Start of MATERIALS PROVIDED
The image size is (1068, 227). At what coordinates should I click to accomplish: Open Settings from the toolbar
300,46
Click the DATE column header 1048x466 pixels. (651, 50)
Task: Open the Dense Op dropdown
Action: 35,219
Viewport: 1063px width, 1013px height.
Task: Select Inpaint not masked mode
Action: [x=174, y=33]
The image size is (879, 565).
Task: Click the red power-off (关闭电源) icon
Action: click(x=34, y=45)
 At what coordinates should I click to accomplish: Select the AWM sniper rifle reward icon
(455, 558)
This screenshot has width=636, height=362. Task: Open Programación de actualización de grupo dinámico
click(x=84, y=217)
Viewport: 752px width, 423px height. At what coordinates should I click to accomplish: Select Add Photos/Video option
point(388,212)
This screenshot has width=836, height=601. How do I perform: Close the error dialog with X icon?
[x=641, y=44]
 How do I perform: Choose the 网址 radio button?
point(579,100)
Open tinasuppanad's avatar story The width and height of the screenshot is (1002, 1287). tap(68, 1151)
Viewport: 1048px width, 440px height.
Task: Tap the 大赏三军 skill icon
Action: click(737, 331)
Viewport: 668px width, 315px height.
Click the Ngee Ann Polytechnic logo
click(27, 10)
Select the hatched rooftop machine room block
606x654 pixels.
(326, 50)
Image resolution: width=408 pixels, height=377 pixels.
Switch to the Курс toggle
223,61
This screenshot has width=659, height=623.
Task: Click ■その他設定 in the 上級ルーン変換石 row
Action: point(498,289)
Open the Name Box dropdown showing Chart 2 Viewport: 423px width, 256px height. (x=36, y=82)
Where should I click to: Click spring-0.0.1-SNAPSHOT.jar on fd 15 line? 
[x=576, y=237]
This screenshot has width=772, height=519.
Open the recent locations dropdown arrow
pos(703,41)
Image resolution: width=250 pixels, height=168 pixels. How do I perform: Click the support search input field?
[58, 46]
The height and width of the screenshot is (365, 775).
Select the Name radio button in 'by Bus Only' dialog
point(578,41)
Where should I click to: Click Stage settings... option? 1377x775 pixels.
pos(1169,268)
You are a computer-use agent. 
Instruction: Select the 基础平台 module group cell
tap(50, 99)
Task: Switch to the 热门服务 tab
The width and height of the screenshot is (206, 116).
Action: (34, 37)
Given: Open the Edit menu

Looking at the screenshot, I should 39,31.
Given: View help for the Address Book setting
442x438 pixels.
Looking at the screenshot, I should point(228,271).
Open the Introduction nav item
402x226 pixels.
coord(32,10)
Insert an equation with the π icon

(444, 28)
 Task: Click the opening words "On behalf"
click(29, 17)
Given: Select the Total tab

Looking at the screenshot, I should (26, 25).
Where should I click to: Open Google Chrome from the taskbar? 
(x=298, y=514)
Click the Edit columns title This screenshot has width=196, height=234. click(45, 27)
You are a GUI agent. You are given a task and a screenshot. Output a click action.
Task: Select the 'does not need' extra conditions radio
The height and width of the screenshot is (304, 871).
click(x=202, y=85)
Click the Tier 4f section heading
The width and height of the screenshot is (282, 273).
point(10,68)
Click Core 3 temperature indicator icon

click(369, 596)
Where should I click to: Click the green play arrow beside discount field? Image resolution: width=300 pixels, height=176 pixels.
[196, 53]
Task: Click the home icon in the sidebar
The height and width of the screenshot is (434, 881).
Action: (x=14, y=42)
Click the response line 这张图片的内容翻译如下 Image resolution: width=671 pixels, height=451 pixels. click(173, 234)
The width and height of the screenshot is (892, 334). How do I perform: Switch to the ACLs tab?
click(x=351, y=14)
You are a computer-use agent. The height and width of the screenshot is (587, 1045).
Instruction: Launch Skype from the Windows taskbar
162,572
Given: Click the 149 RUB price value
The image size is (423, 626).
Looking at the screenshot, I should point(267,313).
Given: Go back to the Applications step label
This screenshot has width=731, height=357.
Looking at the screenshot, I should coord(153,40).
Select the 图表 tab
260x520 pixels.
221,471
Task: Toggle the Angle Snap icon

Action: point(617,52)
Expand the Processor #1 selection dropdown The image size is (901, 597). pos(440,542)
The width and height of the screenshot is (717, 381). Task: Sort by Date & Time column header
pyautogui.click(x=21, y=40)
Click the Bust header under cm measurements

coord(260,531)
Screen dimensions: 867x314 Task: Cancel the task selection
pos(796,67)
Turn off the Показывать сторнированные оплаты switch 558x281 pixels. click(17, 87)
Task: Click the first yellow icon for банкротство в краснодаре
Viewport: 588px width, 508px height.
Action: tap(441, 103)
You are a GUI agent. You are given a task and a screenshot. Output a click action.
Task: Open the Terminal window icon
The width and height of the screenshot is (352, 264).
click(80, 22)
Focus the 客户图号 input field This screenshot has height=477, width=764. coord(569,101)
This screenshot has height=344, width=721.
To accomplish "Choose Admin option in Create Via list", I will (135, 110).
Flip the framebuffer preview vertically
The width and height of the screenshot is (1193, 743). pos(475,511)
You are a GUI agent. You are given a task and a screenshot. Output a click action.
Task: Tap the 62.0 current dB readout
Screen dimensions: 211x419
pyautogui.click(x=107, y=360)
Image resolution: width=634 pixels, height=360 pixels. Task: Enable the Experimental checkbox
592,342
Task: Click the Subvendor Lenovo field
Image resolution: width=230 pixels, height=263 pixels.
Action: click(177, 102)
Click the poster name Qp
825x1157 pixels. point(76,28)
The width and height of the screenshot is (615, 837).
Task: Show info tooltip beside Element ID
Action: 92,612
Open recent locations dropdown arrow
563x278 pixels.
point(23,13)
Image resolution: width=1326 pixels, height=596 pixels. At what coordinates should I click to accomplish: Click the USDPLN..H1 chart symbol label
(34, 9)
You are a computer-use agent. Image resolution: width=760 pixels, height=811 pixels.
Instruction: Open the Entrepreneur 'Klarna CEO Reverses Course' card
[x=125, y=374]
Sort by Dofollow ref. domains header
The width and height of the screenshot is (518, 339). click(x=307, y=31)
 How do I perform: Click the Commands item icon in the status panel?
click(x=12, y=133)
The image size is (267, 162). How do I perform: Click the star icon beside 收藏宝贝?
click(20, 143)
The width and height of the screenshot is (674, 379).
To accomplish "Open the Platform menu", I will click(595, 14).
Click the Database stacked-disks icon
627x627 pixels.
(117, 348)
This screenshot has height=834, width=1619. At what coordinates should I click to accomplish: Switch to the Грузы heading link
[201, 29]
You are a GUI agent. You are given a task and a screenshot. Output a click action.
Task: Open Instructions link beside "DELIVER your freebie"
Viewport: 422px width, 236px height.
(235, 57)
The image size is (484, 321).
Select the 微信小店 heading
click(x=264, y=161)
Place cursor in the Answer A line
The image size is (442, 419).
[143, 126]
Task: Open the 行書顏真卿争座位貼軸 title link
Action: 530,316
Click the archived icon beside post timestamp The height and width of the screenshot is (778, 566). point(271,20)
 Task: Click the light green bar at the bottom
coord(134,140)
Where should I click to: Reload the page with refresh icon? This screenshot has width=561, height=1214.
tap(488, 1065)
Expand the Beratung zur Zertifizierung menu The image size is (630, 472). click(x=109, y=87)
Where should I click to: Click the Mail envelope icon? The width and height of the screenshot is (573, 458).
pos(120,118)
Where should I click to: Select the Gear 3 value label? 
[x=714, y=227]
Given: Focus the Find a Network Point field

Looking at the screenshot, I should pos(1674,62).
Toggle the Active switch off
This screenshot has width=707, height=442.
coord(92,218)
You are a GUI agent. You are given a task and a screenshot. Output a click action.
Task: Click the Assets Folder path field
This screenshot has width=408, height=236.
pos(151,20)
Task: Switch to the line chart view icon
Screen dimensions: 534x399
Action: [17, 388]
End of MATERIALS PROVIDED
> DIRECTIONS FOR THIS TASK: Would you write out the listing above exactly, in full?

> EXERCISE SOLUTION:
The image size is (1068, 227). At what coordinates should I click to accomplish: Open Settings from the toolbar
300,46
Click the DATE column header 1048x466 pixels. (651, 50)
Task: Open the Dense Op dropdown
Action: 35,219
Viewport: 1063px width, 1013px height.
Task: Select Inpaint not masked mode
Action: [x=174, y=33]
The image size is (879, 565).
Task: Click the red power-off (关闭电源) icon
Action: click(x=34, y=45)
 At what coordinates should I click to accomplish: Select the AWM sniper rifle reward icon
(455, 558)
This screenshot has width=636, height=362. Task: Open Programación de actualización de grupo dinámico
click(x=84, y=217)
Viewport: 752px width, 423px height. At what coordinates should I click to accomplish: Select Add Photos/Video option
point(388,212)
This screenshot has width=836, height=601. How do I perform: Close the error dialog with X icon?
[x=641, y=44]
 How do I perform: Choose the 网址 radio button?
point(579,100)
Open tinasuppanad's avatar story The width and height of the screenshot is (1002, 1287). tap(68, 1151)
Viewport: 1048px width, 440px height.
Task: Tap the 大赏三军 skill icon
Action: click(737, 331)
Viewport: 668px width, 315px height.
Click the Ngee Ann Polytechnic logo
click(27, 10)
Select the hatched rooftop machine room block
606x654 pixels.
(326, 50)
Image resolution: width=408 pixels, height=377 pixels.
Switch to the Курс toggle
223,61
This screenshot has width=659, height=623.
Task: Click ■その他設定 in the 上級ルーン変換石 row
Action: point(498,289)
Open the Name Box dropdown showing Chart 2 Viewport: 423px width, 256px height. (x=36, y=82)
Where should I click to: Click spring-0.0.1-SNAPSHOT.jar on fd 15 line? 
[x=576, y=237]
This screenshot has width=772, height=519.
Open the recent locations dropdown arrow
pos(703,41)
Image resolution: width=250 pixels, height=168 pixels. How do I perform: Click the support search input field?
[58, 46]
The height and width of the screenshot is (365, 775).
Select the Name radio button in 'by Bus Only' dialog
point(578,41)
Where should I click to: Click Stage settings... option? 1377x775 pixels.
pos(1169,268)
You are a computer-use agent. 
Instruction: Select the 基础平台 module group cell
tap(50, 99)
Task: Switch to the 热门服务 tab
The width and height of the screenshot is (206, 116).
Action: (34, 37)
Given: Open the Edit menu

Looking at the screenshot, I should 39,31.
Given: View help for the Address Book setting
442x438 pixels.
Looking at the screenshot, I should point(228,271).
Open the Introduction nav item
402x226 pixels.
coord(32,10)
Insert an equation with the π icon

(444, 28)
 Task: Click the opening words "On behalf"
click(29, 17)
Given: Select the Total tab

Looking at the screenshot, I should (26, 25).
Where should I click to: Open Google Chrome from the taskbar? 
(x=298, y=514)
Click the Edit columns title This screenshot has width=196, height=234. click(45, 27)
You are a GUI agent. You are given a task and a screenshot. Output a click action.
Task: Select the 'does not need' extra conditions radio
The height and width of the screenshot is (304, 871).
click(x=202, y=85)
Click the Tier 4f section heading
The width and height of the screenshot is (282, 273).
point(10,68)
Click Core 3 temperature indicator icon

click(369, 596)
Where should I click to: Click the green play arrow beside discount field? Image resolution: width=300 pixels, height=176 pixels.
[196, 53]
Task: Click the home icon in the sidebar
The height and width of the screenshot is (434, 881).
Action: (x=14, y=42)
Click the response line 这张图片的内容翻译如下 Image resolution: width=671 pixels, height=451 pixels. click(173, 234)
The width and height of the screenshot is (892, 334). How do I perform: Switch to the ACLs tab?
click(x=351, y=14)
You are a computer-use agent. The height and width of the screenshot is (587, 1045).
Instruction: Launch Skype from the Windows taskbar
162,572
Given: Click the 149 RUB price value
The image size is (423, 626).
Looking at the screenshot, I should point(267,313).
Given: Go back to the Applications step label
This screenshot has width=731, height=357.
Looking at the screenshot, I should coord(153,40).
Select the 图表 tab
260x520 pixels.
221,471
Task: Toggle the Angle Snap icon

Action: point(617,52)
Expand the Processor #1 selection dropdown The image size is (901, 597). pos(440,542)
The width and height of the screenshot is (717, 381). Task: Sort by Date & Time column header
pyautogui.click(x=21, y=40)
Click the Bust header under cm measurements

coord(260,531)
Screen dimensions: 867x314 Task: Cancel the task selection
pos(796,67)
Turn off the Показывать сторнированные оплаты switch 558x281 pixels. click(17, 87)
Task: Click the first yellow icon for банкротство в краснодаре
Viewport: 588px width, 508px height.
Action: tap(441, 103)
You are a GUI agent. You are given a task and a screenshot. Output a click action.
Task: Open the Terminal window icon
The width and height of the screenshot is (352, 264).
click(80, 22)
Focus the 客户图号 input field This screenshot has height=477, width=764. coord(569,101)
This screenshot has height=344, width=721.
To accomplish "Choose Admin option in Create Via list", I will (135, 110).
Flip the framebuffer preview vertically
The width and height of the screenshot is (1193, 743). pos(475,511)
You are a GUI agent. You are given a task and a screenshot. Output a click action.
Task: Tap the 62.0 current dB readout
Screen dimensions: 211x419
pyautogui.click(x=107, y=360)
Image resolution: width=634 pixels, height=360 pixels. Task: Enable the Experimental checkbox
592,342
Task: Click the Subvendor Lenovo field
Image resolution: width=230 pixels, height=263 pixels.
Action: click(177, 102)
Click the poster name Qp
825x1157 pixels. point(76,28)
The width and height of the screenshot is (615, 837).
Task: Show info tooltip beside Element ID
Action: 92,612
Open recent locations dropdown arrow
563x278 pixels.
point(23,13)
Image resolution: width=1326 pixels, height=596 pixels. At what coordinates should I click to accomplish: Click the USDPLN..H1 chart symbol label
(34, 9)
You are a computer-use agent. Image resolution: width=760 pixels, height=811 pixels.
Instruction: Open the Entrepreneur 'Klarna CEO Reverses Course' card
[x=125, y=374]
Sort by Dofollow ref. domains header
The width and height of the screenshot is (518, 339). click(x=307, y=31)
 How do I perform: Click the Commands item icon in the status panel?
click(x=12, y=133)
The image size is (267, 162). How do I perform: Click the star icon beside 收藏宝贝?
click(20, 143)
The width and height of the screenshot is (674, 379).
To accomplish "Open the Platform menu", I will click(595, 14).
Click the Database stacked-disks icon
627x627 pixels.
(117, 348)
This screenshot has height=834, width=1619. At what coordinates should I click to accomplish: Switch to the Грузы heading link
[201, 29]
You are a GUI agent. You are given a task and a screenshot. Output a click action.
Task: Open Instructions link beside "DELIVER your freebie"
Viewport: 422px width, 236px height.
(235, 57)
The image size is (484, 321).
Select the 微信小店 heading
click(x=264, y=161)
Place cursor in the Answer A line
The image size is (442, 419).
[143, 126]
Task: Open the 行書顏真卿争座位貼軸 title link
Action: 530,316
Click the archived icon beside post timestamp The height and width of the screenshot is (778, 566). point(271,20)
 Task: Click the light green bar at the bottom
coord(134,140)
Where should I click to: Reload the page with refresh icon? This screenshot has width=561, height=1214.
tap(488, 1065)
Expand the Beratung zur Zertifizierung menu The image size is (630, 472). click(x=109, y=87)
Where should I click to: Click the Mail envelope icon? The width and height of the screenshot is (573, 458).
pos(120,118)
Where should I click to: Select the Gear 3 value label? 
[x=714, y=227]
Given: Focus the Find a Network Point field

Looking at the screenshot, I should pos(1674,62).
Toggle the Active switch off
This screenshot has width=707, height=442.
coord(92,218)
You are a GUI agent. You are given a task and a screenshot. Output a click action.
Task: Click the Assets Folder path field
This screenshot has width=408, height=236.
pos(151,20)
Task: Switch to the line chart view icon
Screen dimensions: 534x399
Action: [17, 388]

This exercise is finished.